Le phénomène sur notre sol n’est pas vraiment nouveau. Dans les années soixante-dix, l’ombre de la mafia planait sur la guerre des casinos de la Côte d’Azur. Une vague d’arrestations d’hommes liés à la mafia a eu lieu dans le Sud depuis 1989. La récente nomination du juge Michel Debacq, comme coordinateur entre Paris et Rome, témoigne aussi de l’inquiétude suscitée par la présence grandissante de la mafia, même si la France jusqu’ici a servi de « sanctuaire » aux parrains du crime organisé.

La mafia française n’est pas la mafia italienne. Cependant, Guy Hermier, député communiste et membre de la commission, note qu’en liaison avec la dégradation du tissu social « on assiste à l’apparition de situations mafieuses localisées ». Le blanchiment de l’argent sale de la mafia, le cadre européen (Marché unique, Maastricht) sont de fait propices à ces activités et font de la France « une zone sensible ». Ce point précis n’était pas l’objet du rapport. Il reste que la mafia italienne colonise le territoire français, en douceur, par l’intermédiaire d’agents de tous ordres. Deux stratégies sont mises en œuvre : l’argent et les hommes.

Beaucoup d’argent même. L’argent sale issu de la drogue ne serait plus le principal revenu de la mafia qui tire désormais l’essentiel de ses ressources de l’argent public : le contrôle des appels d’offre de marchés - selon la célèbre formule de Giovanni Falcone, il s’agit d’une « pollution de l’économie légale » - et les aides communautaires, celles provenant de la CEE. L’argent est déversé sur notre sol, pour le recycler et conquérir des positions dans l’économie. Il pénètre par des « têtes de pont », des établissements financiers et bancaires. C’est notamment le cas des principautés de Monaco et d’Andorre, de l’île antillaise (franco-néerlandaise) de Saint-Martin.

Les capitaux sont ensuite investis dans les casinos (véritables « lessiveuses » des profits illicites) ainsi que dans les projets immobiliers et touristiques de la Côte d’Azur, les golfs, le marché de la viande etc. Pas question d’utiliser des truands ou de transiter par les organisations criminelles françaises. Cette conquête est très sophistiquée et fait appel à des « gestionnaires de fortune » gravitant dans le monde de la finance. C’est par eux que le contact est établi avec les hommes d’affaires et les hommes politiques.

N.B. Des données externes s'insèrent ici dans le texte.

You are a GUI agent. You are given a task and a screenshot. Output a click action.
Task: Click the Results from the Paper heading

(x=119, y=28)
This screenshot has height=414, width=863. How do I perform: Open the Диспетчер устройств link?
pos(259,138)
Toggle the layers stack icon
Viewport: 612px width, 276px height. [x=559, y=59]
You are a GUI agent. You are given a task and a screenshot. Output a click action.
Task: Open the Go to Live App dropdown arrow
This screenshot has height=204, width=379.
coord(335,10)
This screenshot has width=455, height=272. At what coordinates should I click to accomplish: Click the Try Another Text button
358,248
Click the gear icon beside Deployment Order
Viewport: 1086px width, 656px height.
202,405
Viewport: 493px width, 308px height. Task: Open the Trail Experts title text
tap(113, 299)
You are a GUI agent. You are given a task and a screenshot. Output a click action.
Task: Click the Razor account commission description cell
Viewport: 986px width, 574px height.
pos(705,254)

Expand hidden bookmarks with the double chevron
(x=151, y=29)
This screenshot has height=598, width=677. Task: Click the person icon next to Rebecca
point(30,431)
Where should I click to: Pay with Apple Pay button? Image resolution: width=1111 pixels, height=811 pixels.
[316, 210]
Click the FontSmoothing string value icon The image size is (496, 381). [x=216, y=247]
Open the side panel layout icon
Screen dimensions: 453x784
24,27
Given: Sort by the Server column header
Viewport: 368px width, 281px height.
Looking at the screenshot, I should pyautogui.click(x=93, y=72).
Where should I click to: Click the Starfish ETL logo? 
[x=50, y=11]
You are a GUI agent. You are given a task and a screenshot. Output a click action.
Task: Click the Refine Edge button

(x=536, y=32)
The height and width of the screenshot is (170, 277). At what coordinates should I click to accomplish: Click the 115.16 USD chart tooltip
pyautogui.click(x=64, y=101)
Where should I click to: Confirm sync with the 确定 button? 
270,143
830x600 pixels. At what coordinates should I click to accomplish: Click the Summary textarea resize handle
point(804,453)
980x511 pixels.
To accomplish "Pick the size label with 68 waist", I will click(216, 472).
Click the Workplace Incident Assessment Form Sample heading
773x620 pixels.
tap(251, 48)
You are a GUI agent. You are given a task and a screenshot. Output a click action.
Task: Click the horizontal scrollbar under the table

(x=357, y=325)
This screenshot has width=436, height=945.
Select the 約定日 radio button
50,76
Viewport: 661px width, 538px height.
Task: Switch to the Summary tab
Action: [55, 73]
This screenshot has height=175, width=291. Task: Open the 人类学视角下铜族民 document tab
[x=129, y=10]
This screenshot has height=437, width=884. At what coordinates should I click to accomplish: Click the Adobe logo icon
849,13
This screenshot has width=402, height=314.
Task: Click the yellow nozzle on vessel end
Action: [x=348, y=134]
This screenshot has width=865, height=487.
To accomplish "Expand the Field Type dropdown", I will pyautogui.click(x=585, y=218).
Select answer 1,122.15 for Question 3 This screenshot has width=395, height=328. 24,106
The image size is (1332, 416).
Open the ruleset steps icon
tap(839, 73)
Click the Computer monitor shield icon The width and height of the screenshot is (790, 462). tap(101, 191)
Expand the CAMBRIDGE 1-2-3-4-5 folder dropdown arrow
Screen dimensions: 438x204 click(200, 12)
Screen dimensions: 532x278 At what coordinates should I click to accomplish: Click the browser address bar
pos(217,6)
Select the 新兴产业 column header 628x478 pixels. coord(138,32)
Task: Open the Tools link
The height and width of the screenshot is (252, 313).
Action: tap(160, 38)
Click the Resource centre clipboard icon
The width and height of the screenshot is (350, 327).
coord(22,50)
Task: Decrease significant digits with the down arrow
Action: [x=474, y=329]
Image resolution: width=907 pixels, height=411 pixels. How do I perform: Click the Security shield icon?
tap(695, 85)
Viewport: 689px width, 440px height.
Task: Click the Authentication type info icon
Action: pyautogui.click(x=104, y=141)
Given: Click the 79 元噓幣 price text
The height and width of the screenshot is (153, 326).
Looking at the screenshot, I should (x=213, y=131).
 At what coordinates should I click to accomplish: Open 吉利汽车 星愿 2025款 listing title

Autre menace : l’arrivée et l’implantation des hommes. Le rapport évoque longuement le cas de Domenico Libri, l’un des principaux chefs de la mafia calabraise arrêté en 1992 à Marseille, extradé depuis peu en Italie, et s’étonne de l’ampleur de ses investissements en France. Deux repentis italiens ont fait état de ramifications de la Cosa Nostra dans la région de Grenoble, où vit une importante communauté sicilienne originaire du village de Sommatino, à proximité de Caltanissetta. D’autres témoignages ont permis de constater que la mafia italienne cherchait périodiquement à s’infiltrer en France.

Pour stopper la progression de la mafia, la commission proposerait trois séries de mesures faisant appel à la prévention et à la dissuasion. Elle préconise notamment la création d’« un groupe interministériel de renseignements et d’études sur les mafias », la spécialisation de magistrats, suivant l’exemple italien, et les renforcements des textes de loi avec l’introduction du délit d’appartenance à une association mafieuse.

BERNARD DURAUD.

Journal l’Humanité

Rubrique Articles

Article paru dans l’édition du 30 janvier 1993.

Publié avec l’aimable autorisation du journal l’Humanité.